By Joyce Ojanji

The United Nations Environment Programme (UNEP) and the UN Food and Agriculture Organization (FAO) have announced the first World Restoration Flagships for this year, tackling pollution, unsustainable exploitation, and invasive species in three continents.

The three new flagships comprise restoration initiatives in the coral-rich Northern Mozambique Channel Region, more than 60 of Mexico’s islands and the Mar Menor in Spain, Europe’s first ecosystem with legal personhood. The winning initiatives were announced at an event during the UN Ocean Conference in Nice, France, and are now eligible for UN support.

According to Inger Andersen, Executive Director of UNEP, these World Restoration Flagships show how biodiversity protection, climate action, and economic development are deeply interconnected.

“After decades of taking the ocean for granted, we are witnessing a great shift towards restoration. But the challenge ahead of us is significant and we need everyone to play their part. To deliver our restoration goals, our ambition must be as big as the ocean we must protect,” she noted.

The Northern Mozambique Channel boasts 35 per cent of the coral reefs found in the entire Indian Ocean and is considered its seedbed and nursery. Agricultural run-off, overfishing, and climate change threaten this economically and ecologically important stretch of ocean.

Comoros, Madagascar, Mozambique, and Tanzania are already working together to manage, protect, and restore almost 87,200 hectares of interconnected land and seascapes, benefitting both nature and people.

Also, actions undertaken today to maintain it include restoration of blue and green forests by creating interconnected restoration corridors, mangroves, and coral reef ecosystems, and improving fisheries management. These efforts, championed by the non-governmental organization (NGO) World Wide Fund for Nature (WWF) and UN agencies alike, encompass multiple levels and sites, spanning both land and seascapes.

With adequate financing, 4.85 million hectares are expected to be restored by 2030. This is expected to improve communities’ well-being and socio-economic development, including a 30 per cent increase in household income in target areas, and create over 2,000 jobs and 12 community-based enterprises, while integrating indigenous practices.

Additionally, Mexico’s seabird islands, recognized worldwide as vital hotspots for biodiversity, particularly for being home to one-third of the world’s seabird species, the Mexican islands had long suffered the negative impacts of invasive species.

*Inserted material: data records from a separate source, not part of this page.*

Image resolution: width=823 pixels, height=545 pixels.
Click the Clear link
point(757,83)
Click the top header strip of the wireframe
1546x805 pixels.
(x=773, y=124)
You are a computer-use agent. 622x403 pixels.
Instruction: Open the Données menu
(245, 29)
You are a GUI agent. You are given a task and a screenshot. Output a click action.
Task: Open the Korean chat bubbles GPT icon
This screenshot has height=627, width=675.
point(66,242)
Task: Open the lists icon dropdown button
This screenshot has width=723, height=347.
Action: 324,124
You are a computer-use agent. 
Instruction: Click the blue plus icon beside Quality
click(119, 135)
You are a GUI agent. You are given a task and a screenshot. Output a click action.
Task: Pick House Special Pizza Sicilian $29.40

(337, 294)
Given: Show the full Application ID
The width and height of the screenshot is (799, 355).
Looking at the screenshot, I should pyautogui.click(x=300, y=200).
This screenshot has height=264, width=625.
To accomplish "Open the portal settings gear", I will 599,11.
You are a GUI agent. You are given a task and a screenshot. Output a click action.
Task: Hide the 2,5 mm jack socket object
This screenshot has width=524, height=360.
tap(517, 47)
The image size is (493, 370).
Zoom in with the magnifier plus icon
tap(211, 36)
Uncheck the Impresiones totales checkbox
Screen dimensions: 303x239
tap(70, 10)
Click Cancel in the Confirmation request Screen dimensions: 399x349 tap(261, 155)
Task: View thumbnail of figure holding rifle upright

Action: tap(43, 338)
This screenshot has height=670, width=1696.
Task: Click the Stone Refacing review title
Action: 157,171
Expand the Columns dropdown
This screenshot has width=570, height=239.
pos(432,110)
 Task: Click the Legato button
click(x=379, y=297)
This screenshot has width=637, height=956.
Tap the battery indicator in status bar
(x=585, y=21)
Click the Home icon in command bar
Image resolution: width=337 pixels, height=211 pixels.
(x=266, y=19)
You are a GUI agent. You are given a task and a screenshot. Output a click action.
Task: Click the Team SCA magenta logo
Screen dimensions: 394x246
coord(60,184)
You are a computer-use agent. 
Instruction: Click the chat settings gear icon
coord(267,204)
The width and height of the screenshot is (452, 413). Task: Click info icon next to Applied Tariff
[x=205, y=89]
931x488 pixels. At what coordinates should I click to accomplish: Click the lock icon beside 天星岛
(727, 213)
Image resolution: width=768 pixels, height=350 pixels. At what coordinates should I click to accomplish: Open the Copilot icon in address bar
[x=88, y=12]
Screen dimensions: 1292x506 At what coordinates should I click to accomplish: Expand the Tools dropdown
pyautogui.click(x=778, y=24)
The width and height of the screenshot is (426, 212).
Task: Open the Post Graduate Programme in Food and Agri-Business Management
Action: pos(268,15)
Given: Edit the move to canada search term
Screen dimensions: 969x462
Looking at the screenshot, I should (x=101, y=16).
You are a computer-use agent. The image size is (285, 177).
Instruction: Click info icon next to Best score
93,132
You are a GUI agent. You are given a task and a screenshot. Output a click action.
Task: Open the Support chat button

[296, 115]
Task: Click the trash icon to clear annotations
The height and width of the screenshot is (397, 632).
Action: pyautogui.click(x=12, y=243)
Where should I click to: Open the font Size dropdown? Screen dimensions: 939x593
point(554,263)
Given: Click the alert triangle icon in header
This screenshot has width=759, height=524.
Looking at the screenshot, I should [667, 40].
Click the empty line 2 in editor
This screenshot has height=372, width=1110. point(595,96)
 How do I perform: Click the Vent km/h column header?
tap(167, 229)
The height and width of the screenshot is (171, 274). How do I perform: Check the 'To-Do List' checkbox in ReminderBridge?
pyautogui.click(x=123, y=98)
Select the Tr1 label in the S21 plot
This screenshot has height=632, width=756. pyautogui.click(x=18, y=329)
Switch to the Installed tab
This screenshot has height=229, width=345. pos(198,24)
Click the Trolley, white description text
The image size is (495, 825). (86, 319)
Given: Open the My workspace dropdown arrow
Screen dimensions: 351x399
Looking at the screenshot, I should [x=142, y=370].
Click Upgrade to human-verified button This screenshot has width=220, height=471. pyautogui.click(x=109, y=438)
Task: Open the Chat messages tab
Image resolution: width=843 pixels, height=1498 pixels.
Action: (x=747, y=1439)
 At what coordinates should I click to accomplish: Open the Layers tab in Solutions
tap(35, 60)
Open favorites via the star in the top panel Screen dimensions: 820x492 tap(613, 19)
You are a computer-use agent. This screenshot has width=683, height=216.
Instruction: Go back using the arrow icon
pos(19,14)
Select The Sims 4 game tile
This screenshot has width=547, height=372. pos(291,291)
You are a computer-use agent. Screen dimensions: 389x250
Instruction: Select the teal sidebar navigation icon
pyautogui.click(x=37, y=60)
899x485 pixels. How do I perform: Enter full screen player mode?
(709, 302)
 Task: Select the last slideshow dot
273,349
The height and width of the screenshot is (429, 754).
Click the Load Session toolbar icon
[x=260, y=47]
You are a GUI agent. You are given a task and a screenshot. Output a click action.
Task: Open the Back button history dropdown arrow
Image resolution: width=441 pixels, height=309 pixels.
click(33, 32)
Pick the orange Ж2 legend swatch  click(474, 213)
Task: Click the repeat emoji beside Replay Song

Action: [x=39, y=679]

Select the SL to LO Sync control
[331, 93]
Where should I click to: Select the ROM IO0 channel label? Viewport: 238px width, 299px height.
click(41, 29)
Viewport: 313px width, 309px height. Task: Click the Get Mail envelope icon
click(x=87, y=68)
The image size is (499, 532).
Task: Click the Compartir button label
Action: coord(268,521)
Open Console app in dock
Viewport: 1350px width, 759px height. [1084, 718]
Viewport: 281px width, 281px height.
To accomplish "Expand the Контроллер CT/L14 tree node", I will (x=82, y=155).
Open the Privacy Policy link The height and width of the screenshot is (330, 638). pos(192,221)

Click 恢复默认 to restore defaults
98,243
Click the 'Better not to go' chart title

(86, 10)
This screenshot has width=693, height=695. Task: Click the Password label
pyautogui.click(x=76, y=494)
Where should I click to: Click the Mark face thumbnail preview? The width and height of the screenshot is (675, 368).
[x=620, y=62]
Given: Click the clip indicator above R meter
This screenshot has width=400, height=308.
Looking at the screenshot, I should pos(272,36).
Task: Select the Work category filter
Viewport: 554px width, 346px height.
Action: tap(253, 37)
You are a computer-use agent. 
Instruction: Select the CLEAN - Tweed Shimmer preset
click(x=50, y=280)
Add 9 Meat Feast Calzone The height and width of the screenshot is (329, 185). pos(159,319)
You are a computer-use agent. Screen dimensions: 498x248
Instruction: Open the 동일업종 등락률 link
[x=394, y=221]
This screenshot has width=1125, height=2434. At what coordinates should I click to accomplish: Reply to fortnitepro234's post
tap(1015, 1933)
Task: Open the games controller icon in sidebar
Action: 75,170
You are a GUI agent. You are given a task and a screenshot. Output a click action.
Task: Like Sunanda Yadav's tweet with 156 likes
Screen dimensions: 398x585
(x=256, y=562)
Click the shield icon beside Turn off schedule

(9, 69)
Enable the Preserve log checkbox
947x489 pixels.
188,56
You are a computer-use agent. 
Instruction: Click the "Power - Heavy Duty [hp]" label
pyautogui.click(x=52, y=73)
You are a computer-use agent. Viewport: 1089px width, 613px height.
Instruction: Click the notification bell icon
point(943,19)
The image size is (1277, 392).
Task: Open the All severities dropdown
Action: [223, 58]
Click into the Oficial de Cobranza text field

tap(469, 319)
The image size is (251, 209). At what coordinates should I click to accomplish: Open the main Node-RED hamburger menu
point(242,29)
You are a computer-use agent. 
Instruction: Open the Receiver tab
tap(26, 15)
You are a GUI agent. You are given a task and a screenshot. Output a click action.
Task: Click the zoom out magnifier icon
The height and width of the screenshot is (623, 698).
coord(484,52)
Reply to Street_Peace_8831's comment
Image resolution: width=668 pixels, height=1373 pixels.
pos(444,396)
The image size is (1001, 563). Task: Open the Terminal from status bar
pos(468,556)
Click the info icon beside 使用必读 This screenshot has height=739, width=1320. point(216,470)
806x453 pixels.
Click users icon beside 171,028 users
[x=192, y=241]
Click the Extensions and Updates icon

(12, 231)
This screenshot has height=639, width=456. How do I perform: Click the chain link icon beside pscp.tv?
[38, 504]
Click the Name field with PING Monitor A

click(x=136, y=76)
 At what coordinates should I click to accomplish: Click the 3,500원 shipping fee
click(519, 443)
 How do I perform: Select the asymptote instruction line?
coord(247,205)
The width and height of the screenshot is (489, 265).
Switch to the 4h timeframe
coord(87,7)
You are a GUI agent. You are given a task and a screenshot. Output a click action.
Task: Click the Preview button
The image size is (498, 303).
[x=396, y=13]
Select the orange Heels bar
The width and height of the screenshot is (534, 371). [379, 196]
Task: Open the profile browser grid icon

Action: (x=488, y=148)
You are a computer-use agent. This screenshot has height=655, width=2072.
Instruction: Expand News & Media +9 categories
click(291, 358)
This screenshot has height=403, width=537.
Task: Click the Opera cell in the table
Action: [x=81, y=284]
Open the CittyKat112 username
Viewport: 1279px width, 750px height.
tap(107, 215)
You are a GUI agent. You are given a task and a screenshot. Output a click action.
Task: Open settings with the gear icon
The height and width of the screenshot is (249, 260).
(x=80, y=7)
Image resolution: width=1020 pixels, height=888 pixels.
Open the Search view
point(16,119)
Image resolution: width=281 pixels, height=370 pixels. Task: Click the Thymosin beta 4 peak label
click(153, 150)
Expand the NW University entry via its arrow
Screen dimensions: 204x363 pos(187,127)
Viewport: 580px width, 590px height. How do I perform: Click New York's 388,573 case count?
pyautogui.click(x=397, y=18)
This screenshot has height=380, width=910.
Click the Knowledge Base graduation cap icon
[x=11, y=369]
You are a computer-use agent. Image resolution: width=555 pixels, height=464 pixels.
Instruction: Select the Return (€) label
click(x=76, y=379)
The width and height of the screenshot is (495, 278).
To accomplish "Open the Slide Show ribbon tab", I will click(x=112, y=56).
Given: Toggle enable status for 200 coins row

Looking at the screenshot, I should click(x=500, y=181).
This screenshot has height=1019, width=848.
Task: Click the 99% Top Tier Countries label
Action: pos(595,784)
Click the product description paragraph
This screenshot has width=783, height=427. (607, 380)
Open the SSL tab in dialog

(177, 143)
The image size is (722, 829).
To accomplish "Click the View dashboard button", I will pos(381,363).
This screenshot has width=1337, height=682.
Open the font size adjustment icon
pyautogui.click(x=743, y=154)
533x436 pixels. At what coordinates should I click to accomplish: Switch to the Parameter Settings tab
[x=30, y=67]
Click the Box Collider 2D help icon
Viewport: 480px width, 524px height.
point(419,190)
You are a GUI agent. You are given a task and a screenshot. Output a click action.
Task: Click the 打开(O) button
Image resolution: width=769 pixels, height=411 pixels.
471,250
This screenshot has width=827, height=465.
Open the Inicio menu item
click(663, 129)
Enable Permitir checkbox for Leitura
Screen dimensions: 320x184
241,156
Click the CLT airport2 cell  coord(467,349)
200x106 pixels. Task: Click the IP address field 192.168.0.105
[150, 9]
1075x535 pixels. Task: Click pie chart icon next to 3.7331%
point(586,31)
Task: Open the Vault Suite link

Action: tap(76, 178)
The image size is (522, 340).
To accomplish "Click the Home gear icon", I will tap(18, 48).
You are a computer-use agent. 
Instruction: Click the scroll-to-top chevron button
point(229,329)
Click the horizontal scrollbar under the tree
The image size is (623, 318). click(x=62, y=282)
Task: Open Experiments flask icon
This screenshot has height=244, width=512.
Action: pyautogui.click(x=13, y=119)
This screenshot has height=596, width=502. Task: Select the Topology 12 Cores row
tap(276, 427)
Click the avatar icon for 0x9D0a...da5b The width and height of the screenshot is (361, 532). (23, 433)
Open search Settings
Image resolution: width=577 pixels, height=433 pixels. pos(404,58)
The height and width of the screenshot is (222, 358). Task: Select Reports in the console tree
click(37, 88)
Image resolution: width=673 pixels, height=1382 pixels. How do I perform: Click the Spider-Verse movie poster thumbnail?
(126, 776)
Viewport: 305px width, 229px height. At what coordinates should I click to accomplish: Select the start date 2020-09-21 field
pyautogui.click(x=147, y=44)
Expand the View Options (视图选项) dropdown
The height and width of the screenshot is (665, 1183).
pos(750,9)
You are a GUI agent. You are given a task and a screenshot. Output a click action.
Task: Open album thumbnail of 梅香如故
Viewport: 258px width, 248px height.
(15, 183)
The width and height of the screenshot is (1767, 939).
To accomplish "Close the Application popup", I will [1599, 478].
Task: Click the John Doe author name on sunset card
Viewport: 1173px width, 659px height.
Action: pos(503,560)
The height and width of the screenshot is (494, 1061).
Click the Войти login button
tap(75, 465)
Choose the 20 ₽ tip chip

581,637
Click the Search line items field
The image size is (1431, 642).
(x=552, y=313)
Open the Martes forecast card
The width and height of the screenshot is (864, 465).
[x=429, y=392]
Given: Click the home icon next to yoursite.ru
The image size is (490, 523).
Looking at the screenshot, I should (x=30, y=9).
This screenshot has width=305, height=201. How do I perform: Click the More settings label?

Efforts include removing 60 populations of invasive species and restoring seabird colonies, as well as forest landscape restoration. Coupled with implementing biosecurity protocols, the comprehensive programme restores the island’s endemic richness and supports local island communities.

Moreover, Spain, The Mar Menor lagoon, with its famously transparent water, the Mar Menor lagoon is essential to the region’s identity, local tourism, small-scale fishing and unique flora and fauna, including water birds. Surrounded by one of Europe’s key agricultural regions, it is the continent’s largest saltwater lagoon, and its biodiversity has successfully adapted to conditions of extreme temperatures, high salinity, and low levels of nutrients.

However, nitrate discharges from intensive agricultural activity, as well as other polluting land and marine activities, have led to the lagoon’s rapid degradation, including the emergence of damaging algal blooms.

A positive turn came when over half a million citizens mobilized in response to episodes of “green soup” and fish kills and supported a Popular Legislative Initiative to make the Mar Menor a legal entity with rights. Actions were also promoted from the justice system to demand the application of environmental liability regulations and possible criminal liability into the pollution.

The total area targeted for restoration amounts to 8,770 hectares, representing 7 per cent of the entire basin flowing into the Mar Menor. This area would support Spain’s climate change objectives, including its overall national target of restoring 870,000 hectares by 2030. For one of the proposed interventions, the Green Belt, it is estimated to absorb more than 82,256 tonnes CO₂ by 2040 – the equivalent of the annual greenhouse gas emissions from almost 14,000 people in Spain.

World Restoration Flagships are chosen as the best examples of ongoing, large-scale and long-term ecosystem restoration by a group of ecosystem restoration experts from the UN Decade on Ecosystem Restoration’s network. Selection follows a thorough review process with 15 criteria, embodying the 10 Restoration Principles of the UN Decade.

The World Restoration Flagship awards are part of the UN Decade on Ecosystem Restoration – led by UNEP and FAO – which aims to prevent, halt, and reverse the degradation of ecosystems on every continent and in every ocean. The awards track notable initiatives that support global commitments to restore one billion hectares – an area larger than China – by 2030.